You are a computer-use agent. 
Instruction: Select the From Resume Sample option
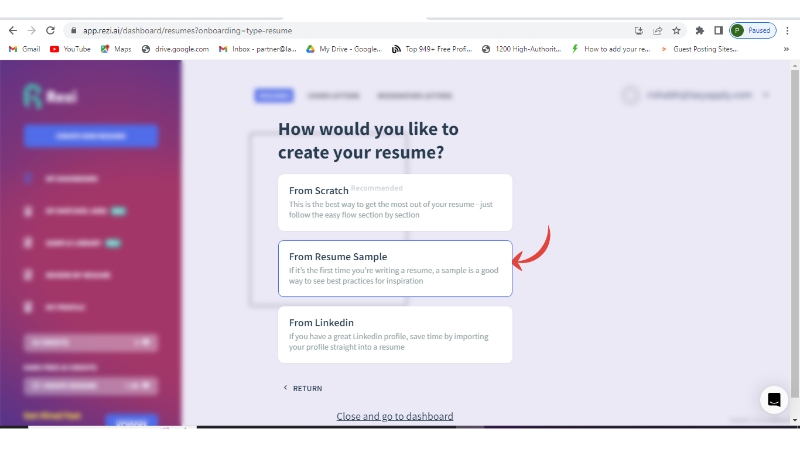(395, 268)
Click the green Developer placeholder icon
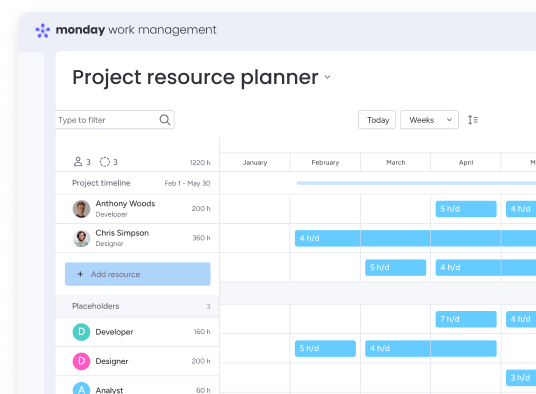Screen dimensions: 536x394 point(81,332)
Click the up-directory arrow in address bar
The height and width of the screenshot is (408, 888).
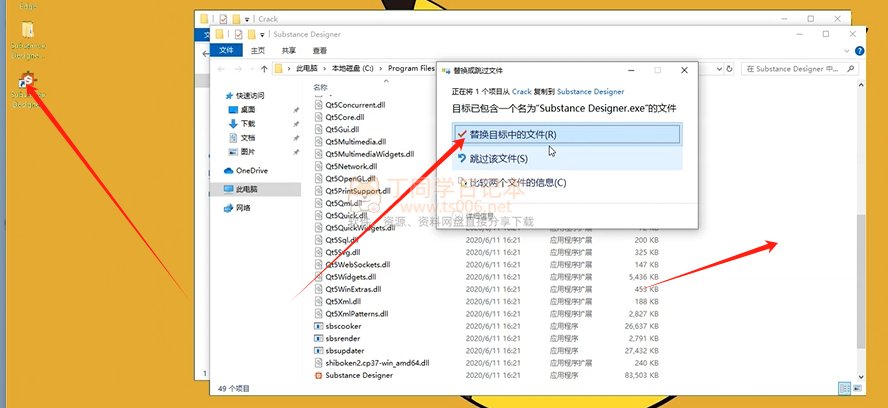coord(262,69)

- _Work instructions_
Beginning with the line containing "Instruction: Select the" and ending with the last line of the data above, repeat each line exactly. Include no pictures and no other lines.

- _Answer to the problem_
Instruction: Select the From Resume Sample option
(395, 268)
Click the green Developer placeholder icon
Screen dimensions: 536x394 point(81,332)
Click the up-directory arrow in address bar
The height and width of the screenshot is (408, 888).
coord(262,69)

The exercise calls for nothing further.